*EXTRACT TO READ*.
──────
Interviewed in 1974 by the New York Times, Sanger's closing quote was "I'll leave the football games to the guys," she said, "They do them fine." She had it wrong, eventually winning an Emmy Award for her coverage of NCAA football in 1988. In fact during her ABC career there wasn't a sport, played by men or women, (including the Scottish Highland Games) that Sanger didn't produce. In addition, Sanger's trips to China and North Korea covering ping pong tournaments, made her a unique academic resource on how the Western media was treated early on.

==Emmy Award-winning Olympic Games==
Sanger received six Emmy Awards, for her work as Producer on the Winter and Summer Olympics: 1968 – Grenoble, France and Mexico City, Mexico; 1976, Innsbruck, Austria and Montreal, Canada; 1984 – Sarajevo, Yugoslavia and Los Angeles, California. Producer Winter Olympics 1980, Lake Placid, USA. Producer Bobsled and Luge competition, 1988, Calgary, Canada. Producer Equestrian Events, NBC Sports, Summer Olympics, Seoul South Korea, 1988.
──────
Write out the passage on Sanger's sports production career from "Interviewed in 1974" to "treated early on.", inclusive. The records were drawn from a separate source.

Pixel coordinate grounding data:
──────
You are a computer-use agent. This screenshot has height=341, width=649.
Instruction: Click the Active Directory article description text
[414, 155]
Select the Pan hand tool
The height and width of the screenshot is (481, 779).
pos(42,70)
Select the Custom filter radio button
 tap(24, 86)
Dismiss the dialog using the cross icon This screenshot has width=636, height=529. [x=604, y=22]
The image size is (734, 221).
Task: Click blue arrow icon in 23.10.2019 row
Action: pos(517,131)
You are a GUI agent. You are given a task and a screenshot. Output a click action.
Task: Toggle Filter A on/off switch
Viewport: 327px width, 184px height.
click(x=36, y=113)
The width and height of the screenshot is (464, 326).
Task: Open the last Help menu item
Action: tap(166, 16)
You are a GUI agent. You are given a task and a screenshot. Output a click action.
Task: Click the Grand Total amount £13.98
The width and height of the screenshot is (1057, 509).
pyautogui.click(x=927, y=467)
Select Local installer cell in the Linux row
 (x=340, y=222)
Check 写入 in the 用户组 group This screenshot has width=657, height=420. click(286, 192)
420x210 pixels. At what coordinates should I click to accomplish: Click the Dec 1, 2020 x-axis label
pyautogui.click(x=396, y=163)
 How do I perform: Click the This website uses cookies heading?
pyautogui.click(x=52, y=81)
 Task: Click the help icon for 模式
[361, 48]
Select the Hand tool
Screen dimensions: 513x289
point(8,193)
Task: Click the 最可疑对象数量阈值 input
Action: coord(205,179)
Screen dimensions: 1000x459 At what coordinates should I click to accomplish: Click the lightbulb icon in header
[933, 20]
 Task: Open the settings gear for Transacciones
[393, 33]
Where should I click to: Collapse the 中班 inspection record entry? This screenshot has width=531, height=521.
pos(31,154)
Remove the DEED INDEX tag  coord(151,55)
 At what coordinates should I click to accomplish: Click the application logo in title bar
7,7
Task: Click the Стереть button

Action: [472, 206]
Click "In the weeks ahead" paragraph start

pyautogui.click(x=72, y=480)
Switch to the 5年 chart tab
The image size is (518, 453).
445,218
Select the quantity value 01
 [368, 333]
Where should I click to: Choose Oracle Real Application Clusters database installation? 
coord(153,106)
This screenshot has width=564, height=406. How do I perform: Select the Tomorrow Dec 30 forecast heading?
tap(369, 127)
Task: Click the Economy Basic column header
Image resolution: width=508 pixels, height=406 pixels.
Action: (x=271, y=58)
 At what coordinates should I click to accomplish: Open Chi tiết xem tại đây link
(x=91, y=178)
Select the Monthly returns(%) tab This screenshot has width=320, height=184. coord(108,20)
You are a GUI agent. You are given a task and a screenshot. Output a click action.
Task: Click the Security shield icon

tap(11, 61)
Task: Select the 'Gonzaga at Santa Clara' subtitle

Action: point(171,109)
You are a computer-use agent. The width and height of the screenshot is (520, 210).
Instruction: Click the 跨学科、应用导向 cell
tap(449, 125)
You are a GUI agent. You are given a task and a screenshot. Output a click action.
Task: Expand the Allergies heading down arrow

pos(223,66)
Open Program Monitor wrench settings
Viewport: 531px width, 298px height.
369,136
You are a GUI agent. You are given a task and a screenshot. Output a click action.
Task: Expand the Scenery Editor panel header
──────
*TASK RESPONSE*.
Interviewed in 1974 by the New York Times, Sanger's closing quote was "I'll leave the football games to the guys," she said, "They do them fine." She had it wrong, eventually winning an Emmy Award for her coverage of NCAA football in 1988. In fact during her ABC career there wasn't a sport, played by men or women, (including the Scottish Highland Games) that Sanger didn't produce. In addition, Sanger's trips to China and North Korea covering ping pong tournaments, made her a unique academic resource on how the Western media was treated early on.